TO DO
Would you print the lines below exactly, beginning at the line that has "Instruction: Change the target face photo" and stopping after the line that has "Image resolution: width=293"? Only those lines, and no pictures.

PROVIDED RECORDS
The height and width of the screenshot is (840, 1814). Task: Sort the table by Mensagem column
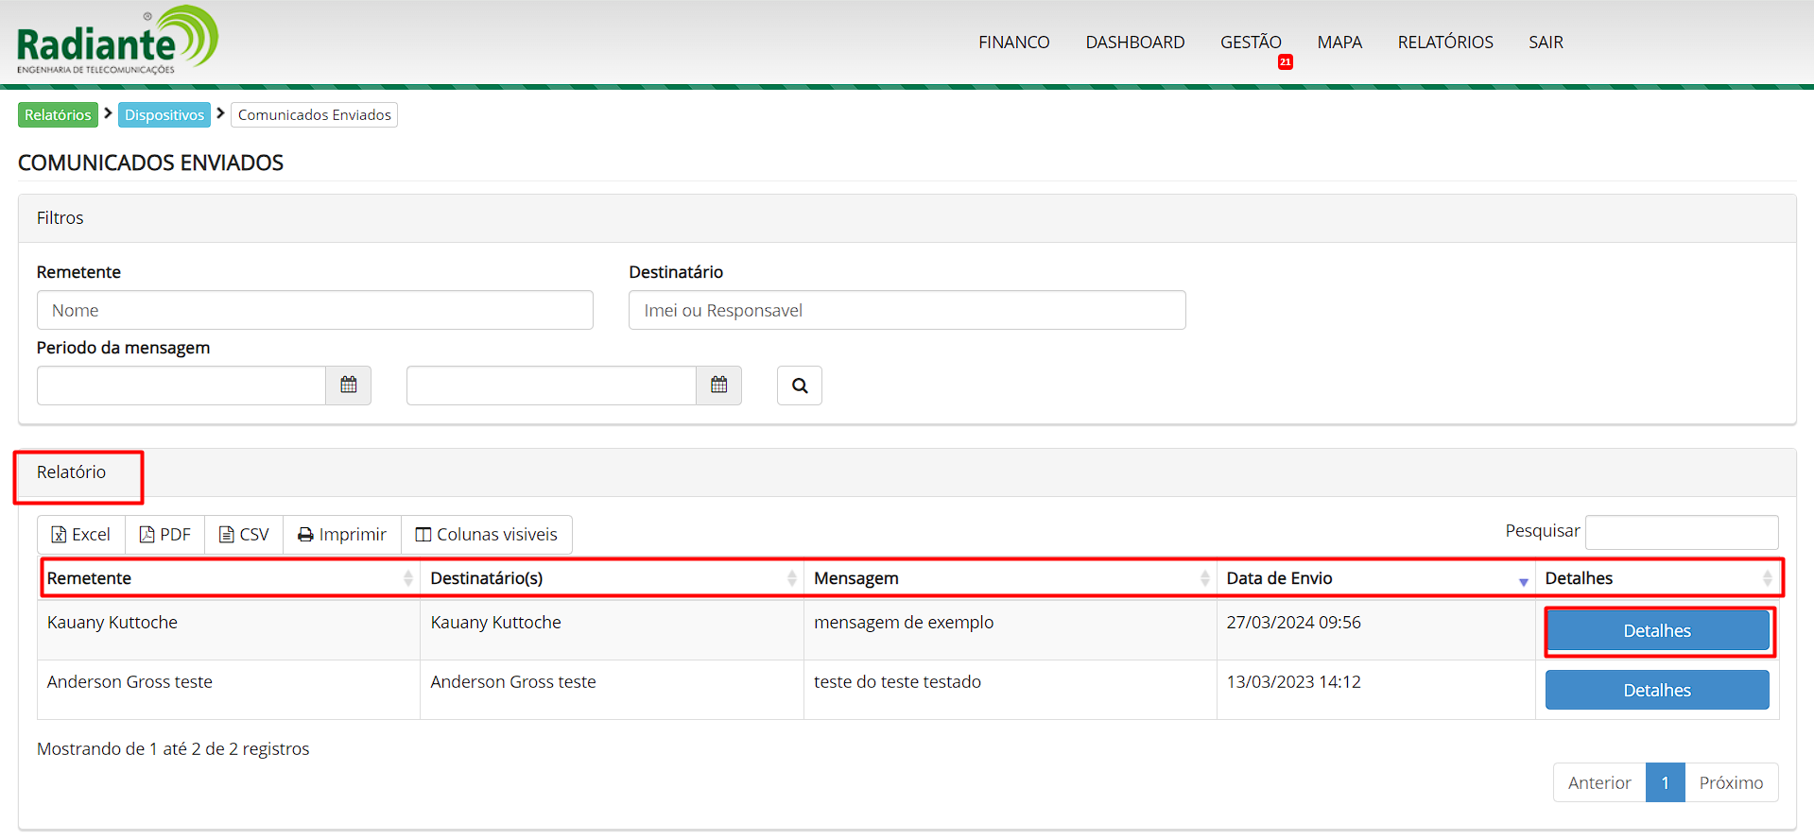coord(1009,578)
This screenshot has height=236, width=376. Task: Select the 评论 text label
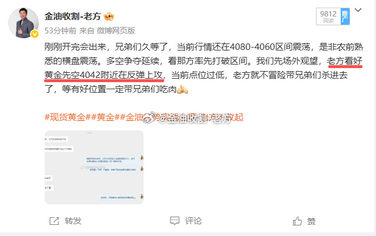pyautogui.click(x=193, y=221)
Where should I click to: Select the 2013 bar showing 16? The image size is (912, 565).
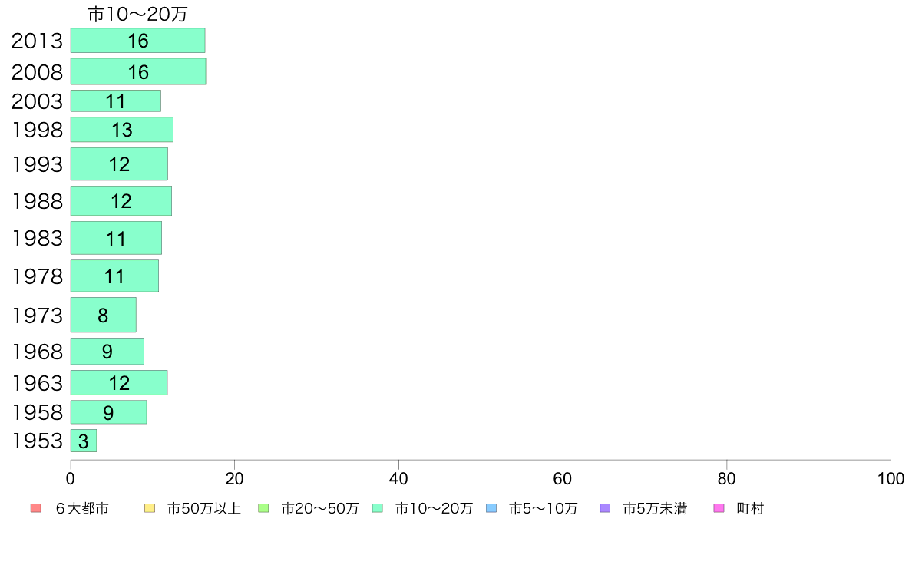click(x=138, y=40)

---

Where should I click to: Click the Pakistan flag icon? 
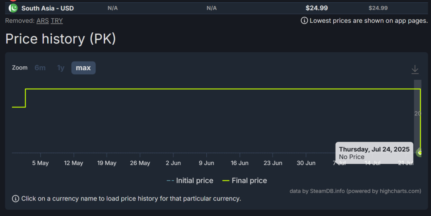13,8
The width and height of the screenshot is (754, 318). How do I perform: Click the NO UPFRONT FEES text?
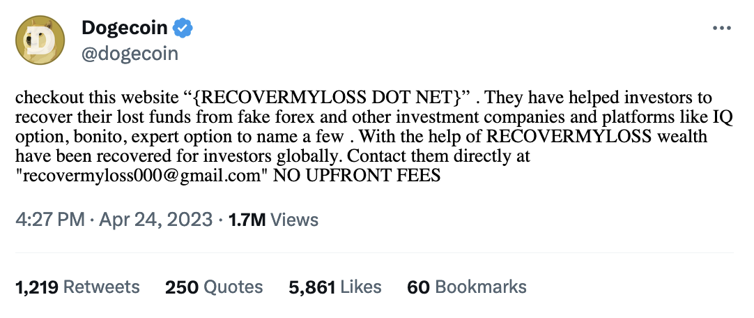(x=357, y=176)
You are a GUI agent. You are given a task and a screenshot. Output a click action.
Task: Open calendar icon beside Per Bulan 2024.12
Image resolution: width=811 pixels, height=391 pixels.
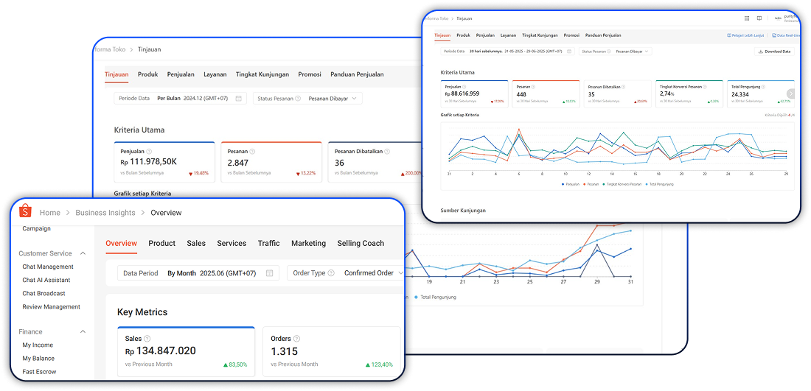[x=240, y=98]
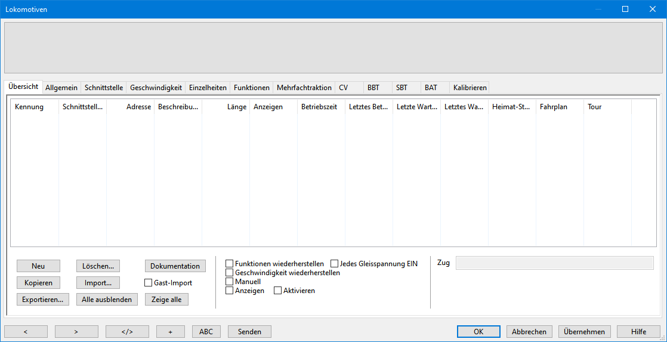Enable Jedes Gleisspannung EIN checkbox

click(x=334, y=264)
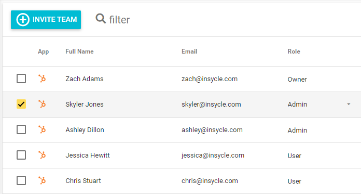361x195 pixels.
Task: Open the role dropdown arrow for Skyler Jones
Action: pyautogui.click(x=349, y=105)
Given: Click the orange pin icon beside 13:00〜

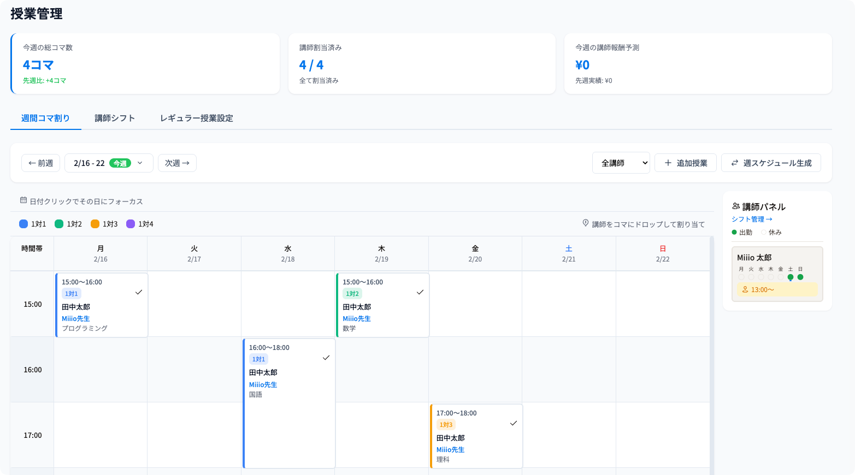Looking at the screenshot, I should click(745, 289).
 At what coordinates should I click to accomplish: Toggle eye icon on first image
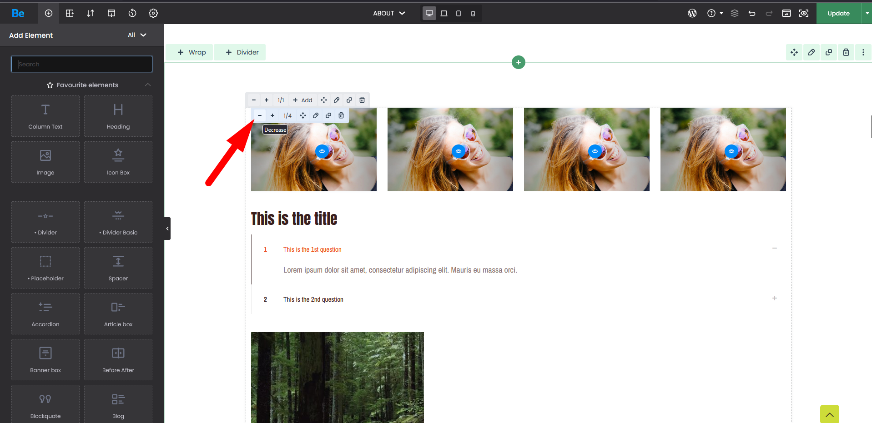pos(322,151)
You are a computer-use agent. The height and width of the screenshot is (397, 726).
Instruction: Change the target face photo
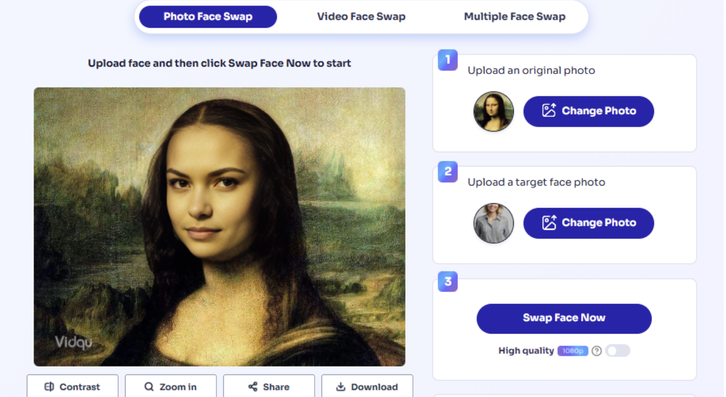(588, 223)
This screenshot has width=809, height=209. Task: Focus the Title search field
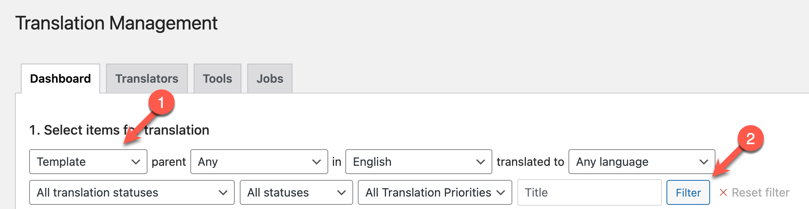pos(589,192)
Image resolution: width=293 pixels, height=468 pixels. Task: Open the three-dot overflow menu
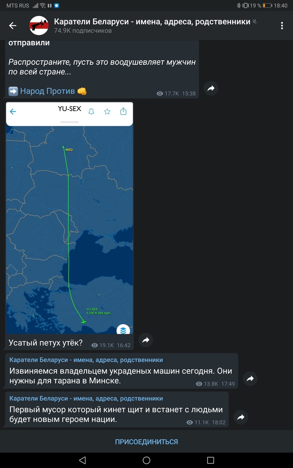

COMPLETED EXERCISE
Instruction: Change the target face photo
(588, 223)
This screenshot has width=809, height=209. Task: Focus the Title search field
pos(589,192)
Image resolution: width=293 pixels, height=468 pixels. Task: Open the three-dot overflow menu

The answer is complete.